On the $L^p$-Convergence and Denoising Performance of Durrmeyer-Type Max-Min Neural Network Operators
Berke Şahin, İsmail Aslan
TL;DR
This paper introduces Durrmeyer-type generalizations of max-min neural network operators and proves their convergence in $L^{p}$ for functions $f$ in $L^{p}([a,b],[0,1])$, providing pointwise, supremum, and $L^{p}$ convergence with explicit rate estimates. The nonlinear, non-homogeneous operators leverage a Durrmeyer-type weighting that enhances smoothing relative to Kantorovich variants, and the authors develop comprehensive quantitative bounds using modulus of continuity and $K$-functionals. Through numerical experiments and denoising tasks, the Durrmeyer-type max-min operators demonstrate smoother approximations and superior noise-filtering performance for both impulsive and Gaussian noise, including speech signals. These results highlight the operators’ potential for high-fidelity approximation and robust data processing, with multivariate extensions proposed for future work.
Abstract
In this paper, we investigate Durrmeyer-type generalizations of maximum-minimum neural network operators. The primary objective of this study is to establish the convergence of these operators in the $L^{p}$ norm for functions $f\in L^{p}([a,b],[0,1])$ with $1\leq p<\infty$. To this end, we analyze the properties of sigmoidal functions and maximum-minimum operations, subsequently establishing the convergence of the proposed operator in pointwise, supremum, and $L^{p}$ norms.

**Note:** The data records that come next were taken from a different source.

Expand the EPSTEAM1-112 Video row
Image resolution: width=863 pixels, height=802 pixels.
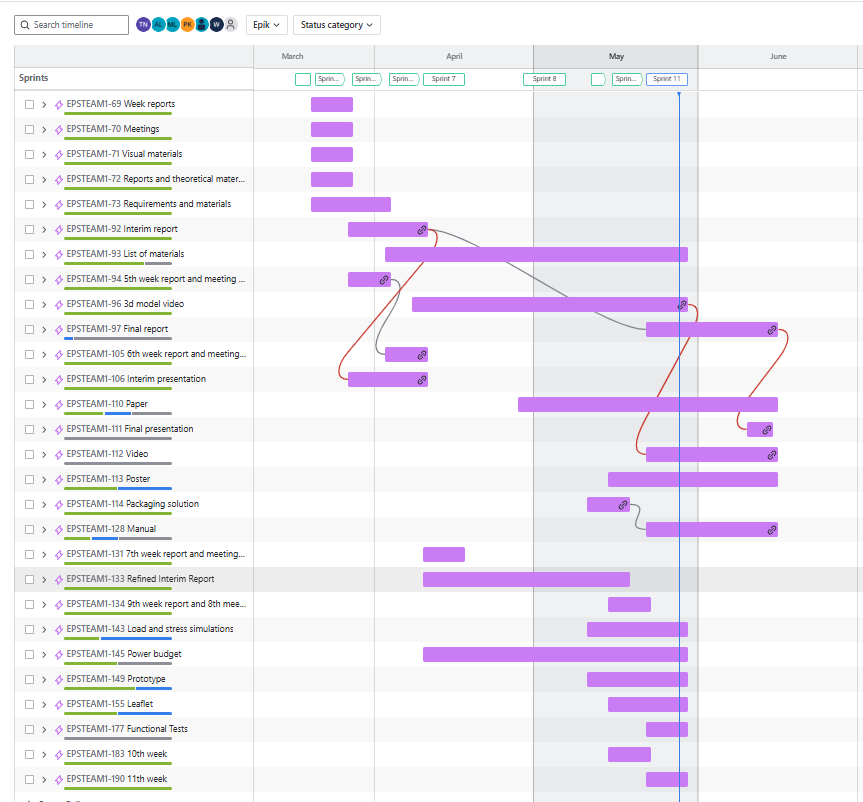coord(45,454)
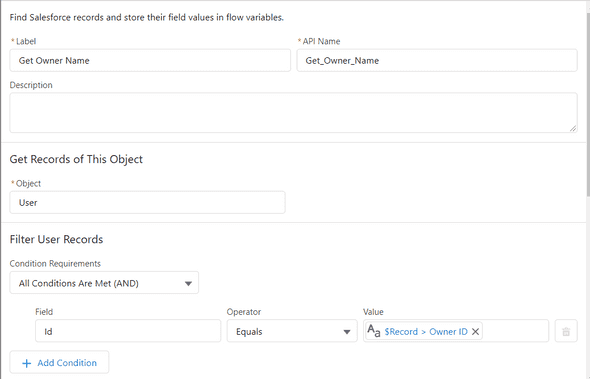Image resolution: width=590 pixels, height=379 pixels.
Task: Click the Operator dropdown arrow
Action: click(x=347, y=332)
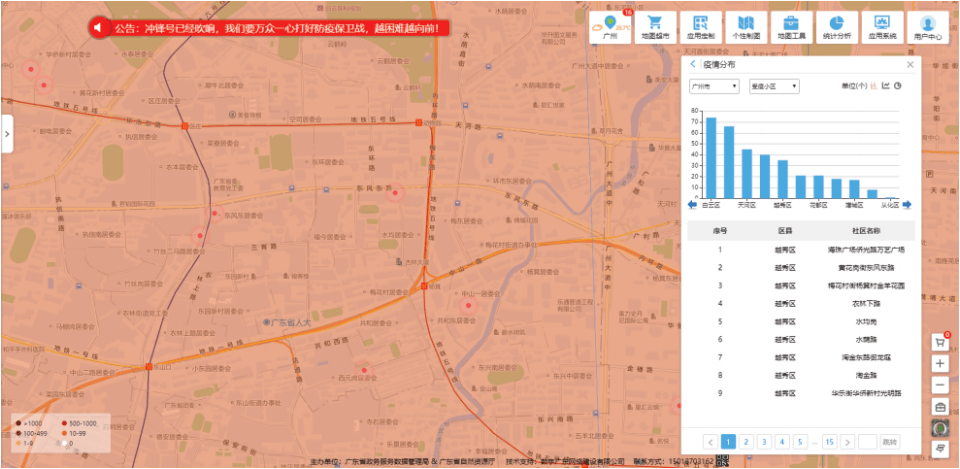Switch chart to pie chart view
This screenshot has width=960, height=469.
pos(898,86)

Furthermore, we derive quantitative estimates for the rates of convergence. In the applications section, numerical and graphical examples demonstrate that the proposed Durrmeyer-type operators provide smoother approximations compared to Kantorovich-type and standard max-min operators. Finally, we highlight the superior filtering performance of these operators in signal analysis, validating their effectiveness in both approximation and data processing tasks.